Might start with these...




Persephone in Autumn

Persephone has begun her odyssey.
The annual journey, passing from the sight of this world and slipping into the realm of the Shades, and Hades, Lord of the Underworld. 
To mark her passing, the trees put on cloaks of gold, russet and crimson and soon will become bare. Traceries against the sky. Grass withers to pale cream and brown, flowers fade. Her mother Demeter, turns her face from the world missing her daughter and the world becomes dark and cold and plants sleep waiting.

These earrings are inspired by the legend of Persephone.
The bronze discs are torch patinaed for the leaves of autumn. The dark shaped copper is for the darkness of winter. Persephone has lost the brilliance of summer, and has become pale as the sunset in the winter fog. There is one final leaf with just a hint of the green it used to be.
Be patient world, she will return.


Splash of Summer Seas

Some little starfish charms teamed with beach coloured faceted czech glass and the sweetest teeny little seahorses. Just in time for Summer Downunder.

In my Made It SHOP

Bead Table Wednesday

If I thought working with 18 gauge brass was tough, bronze is tougher.
After beating my bronze coins flat-ish (oh for a rolling mill or a close-by railway track with an obliging train) I teamed them up with some delicious raku beads from Star Spirit Studio
Love how the metalic blue and bronze on the beads is complimented by the coin discs.
Now in my Etsy shop.

Edited: a cooee to Penny from Sparrow Salvage who featured my earrings among the delightful treasures she found on Etsy. Thanks Penny. To see the treasures for yourselves visit her BLOG
 
What's on your Bead Table this Wednesday?

Feel My Biceps

Uncovered a very heavy package in the bottom of a chest of drawer and when I opened it there was some more "stuff-I-may-be-able-to-do-something-with-one-day"

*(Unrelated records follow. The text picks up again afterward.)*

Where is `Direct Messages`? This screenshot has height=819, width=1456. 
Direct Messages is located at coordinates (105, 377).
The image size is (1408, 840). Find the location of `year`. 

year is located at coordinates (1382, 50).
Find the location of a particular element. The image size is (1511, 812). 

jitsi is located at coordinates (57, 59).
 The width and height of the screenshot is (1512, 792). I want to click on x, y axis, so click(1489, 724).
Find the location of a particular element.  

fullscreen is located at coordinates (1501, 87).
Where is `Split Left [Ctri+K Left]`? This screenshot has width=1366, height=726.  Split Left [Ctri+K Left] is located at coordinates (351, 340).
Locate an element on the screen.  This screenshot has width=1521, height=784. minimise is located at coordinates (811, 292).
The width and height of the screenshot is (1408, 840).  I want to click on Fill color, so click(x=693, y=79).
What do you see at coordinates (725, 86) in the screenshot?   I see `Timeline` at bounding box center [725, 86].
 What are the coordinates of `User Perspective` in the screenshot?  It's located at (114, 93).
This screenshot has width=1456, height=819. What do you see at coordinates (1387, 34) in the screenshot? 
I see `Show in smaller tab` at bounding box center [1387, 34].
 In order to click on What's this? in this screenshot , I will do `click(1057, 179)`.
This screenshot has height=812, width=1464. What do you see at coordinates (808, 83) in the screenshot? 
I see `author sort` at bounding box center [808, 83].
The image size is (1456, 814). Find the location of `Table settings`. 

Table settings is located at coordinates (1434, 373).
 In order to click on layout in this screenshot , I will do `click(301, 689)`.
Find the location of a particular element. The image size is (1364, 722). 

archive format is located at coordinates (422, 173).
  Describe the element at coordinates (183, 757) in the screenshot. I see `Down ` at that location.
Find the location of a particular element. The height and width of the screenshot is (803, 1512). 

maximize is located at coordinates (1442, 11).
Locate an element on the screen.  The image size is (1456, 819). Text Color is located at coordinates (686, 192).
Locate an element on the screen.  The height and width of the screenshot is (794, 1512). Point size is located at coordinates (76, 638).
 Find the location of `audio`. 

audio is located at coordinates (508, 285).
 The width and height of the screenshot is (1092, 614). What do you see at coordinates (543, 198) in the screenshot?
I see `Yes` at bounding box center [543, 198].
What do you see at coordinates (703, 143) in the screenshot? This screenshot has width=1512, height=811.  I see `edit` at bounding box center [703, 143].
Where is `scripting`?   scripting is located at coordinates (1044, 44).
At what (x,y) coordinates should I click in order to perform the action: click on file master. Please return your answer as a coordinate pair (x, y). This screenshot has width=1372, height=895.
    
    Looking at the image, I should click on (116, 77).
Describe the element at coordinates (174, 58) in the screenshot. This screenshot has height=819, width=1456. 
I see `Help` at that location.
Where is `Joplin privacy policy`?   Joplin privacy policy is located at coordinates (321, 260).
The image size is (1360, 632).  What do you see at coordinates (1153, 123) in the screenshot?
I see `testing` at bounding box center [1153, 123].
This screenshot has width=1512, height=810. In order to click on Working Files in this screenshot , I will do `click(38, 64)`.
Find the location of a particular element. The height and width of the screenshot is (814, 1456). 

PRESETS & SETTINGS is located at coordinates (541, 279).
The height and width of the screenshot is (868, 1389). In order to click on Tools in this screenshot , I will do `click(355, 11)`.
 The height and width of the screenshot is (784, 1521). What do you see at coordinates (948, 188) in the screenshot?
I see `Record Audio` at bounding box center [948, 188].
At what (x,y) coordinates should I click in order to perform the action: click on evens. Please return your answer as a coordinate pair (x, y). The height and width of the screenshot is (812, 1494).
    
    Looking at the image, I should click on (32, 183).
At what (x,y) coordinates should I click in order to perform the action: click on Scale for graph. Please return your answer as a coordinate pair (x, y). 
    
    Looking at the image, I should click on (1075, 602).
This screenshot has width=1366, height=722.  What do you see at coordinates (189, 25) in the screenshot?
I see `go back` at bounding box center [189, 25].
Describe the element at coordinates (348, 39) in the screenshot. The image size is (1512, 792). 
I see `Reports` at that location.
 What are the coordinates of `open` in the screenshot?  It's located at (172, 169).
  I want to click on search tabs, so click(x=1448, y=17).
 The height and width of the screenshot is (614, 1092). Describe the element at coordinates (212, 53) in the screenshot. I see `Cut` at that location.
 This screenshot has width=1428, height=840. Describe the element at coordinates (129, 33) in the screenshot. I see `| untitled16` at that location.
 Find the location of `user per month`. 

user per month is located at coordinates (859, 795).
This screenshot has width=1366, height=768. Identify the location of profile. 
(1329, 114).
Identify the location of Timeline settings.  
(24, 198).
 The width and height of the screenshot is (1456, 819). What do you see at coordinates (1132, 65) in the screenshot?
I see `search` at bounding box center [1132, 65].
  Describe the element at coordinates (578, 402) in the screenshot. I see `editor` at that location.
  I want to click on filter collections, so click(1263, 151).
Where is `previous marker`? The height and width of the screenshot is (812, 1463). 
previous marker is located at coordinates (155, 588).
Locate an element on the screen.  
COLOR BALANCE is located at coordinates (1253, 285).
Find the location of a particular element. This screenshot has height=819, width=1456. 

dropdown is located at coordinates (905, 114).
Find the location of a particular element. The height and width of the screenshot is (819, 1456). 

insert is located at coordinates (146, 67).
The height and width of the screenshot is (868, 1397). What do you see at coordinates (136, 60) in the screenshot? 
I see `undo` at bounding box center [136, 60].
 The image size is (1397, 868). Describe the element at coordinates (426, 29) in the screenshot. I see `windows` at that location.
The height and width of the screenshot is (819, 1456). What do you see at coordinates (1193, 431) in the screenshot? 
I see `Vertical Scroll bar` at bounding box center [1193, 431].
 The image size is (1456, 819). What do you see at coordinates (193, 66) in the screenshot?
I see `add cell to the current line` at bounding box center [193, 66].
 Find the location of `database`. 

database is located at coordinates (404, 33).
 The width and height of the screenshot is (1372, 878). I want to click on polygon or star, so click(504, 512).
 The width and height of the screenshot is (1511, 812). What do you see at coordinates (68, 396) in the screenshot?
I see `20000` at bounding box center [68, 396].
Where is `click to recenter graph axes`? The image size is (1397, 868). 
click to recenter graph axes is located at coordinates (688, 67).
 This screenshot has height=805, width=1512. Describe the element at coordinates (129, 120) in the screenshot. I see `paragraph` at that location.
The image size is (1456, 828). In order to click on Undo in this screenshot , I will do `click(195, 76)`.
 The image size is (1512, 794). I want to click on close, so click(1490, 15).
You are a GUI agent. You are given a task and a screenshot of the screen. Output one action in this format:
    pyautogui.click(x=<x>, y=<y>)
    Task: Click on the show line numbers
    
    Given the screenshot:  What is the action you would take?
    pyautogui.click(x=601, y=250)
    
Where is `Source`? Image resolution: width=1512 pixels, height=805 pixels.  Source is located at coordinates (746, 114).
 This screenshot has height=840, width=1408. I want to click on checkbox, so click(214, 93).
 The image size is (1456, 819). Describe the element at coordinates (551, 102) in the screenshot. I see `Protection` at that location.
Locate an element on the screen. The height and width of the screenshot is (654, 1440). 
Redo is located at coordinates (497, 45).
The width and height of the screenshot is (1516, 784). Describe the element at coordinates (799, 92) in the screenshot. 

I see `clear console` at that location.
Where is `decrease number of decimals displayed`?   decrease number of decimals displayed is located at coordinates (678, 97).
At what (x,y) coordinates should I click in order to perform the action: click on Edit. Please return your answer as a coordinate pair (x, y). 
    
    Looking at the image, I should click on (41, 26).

Bronze coins that were withdrawn from circulation in 1992. That's right,19 years ago! (Anyone else guilty of squirreling that long?)
My eye lit up - and visions of pendant bases, earring disks and bead caps danced in my head. All I had to do was to hammer them flat.
A quick heat and anneal, seeing as it is bronze, a few taps with my little girly hammer on the bench block and it became clear that more brute force was needed. 
'Liberated' my husband's best hammer and tried the engineers vice. 
Now an anvil is only as good as what it is mounted on and what was under the engineers vice was definitely not substantial enough.
With my map torch, water bucket, hammer, haemostats and coins in tow I wandered around looking for something more 'industrial strength'
Found this.

3 heats and anneals and much bashing later, the inadequacies of a common claw hammer surfaced. 
Boy these coins are sure tough little hombres! Clearly the only way I was going to be able to beat these little suckers into submission was to go for the really big gun tool. 
You know the kind - one shade off cannon grey, a hand grip made from leather from really angry cows and a label on the side that says "naaa nah nah naaa nah consider yourself hammered"
All I had to do was lift it up and the weight did the rest. 10 wallops per side, no heating/annealing needed!
Here's the result.



Here is my hammer


So do you want to see my new anvil? 
It's really unique, bet I'm the only one with one, you will be soooo jealous even though it won't fit into my studio.





More Passing Shots

The President of our local Art Society is a 'Red Hot Pistol Packing Momma', although she modestly claims that she's not a bad shot with a small bore rifle.
She has a big competition coming up and urged me to make some more jewelry with the shell casings so she can sell some. The request included silver and gold.
There were some nickel casings so here are the silver batch.
Earrings with handpainted porcelain rounds.
I even made a bracelet in pink! and I am soooo not a pink girl.

Making something in gold was my next challenge. With all those bright brass cases I decided to go all out and OD on gold!
After all that bling needed something to sooth me, so resorted to my favourite - aged brass.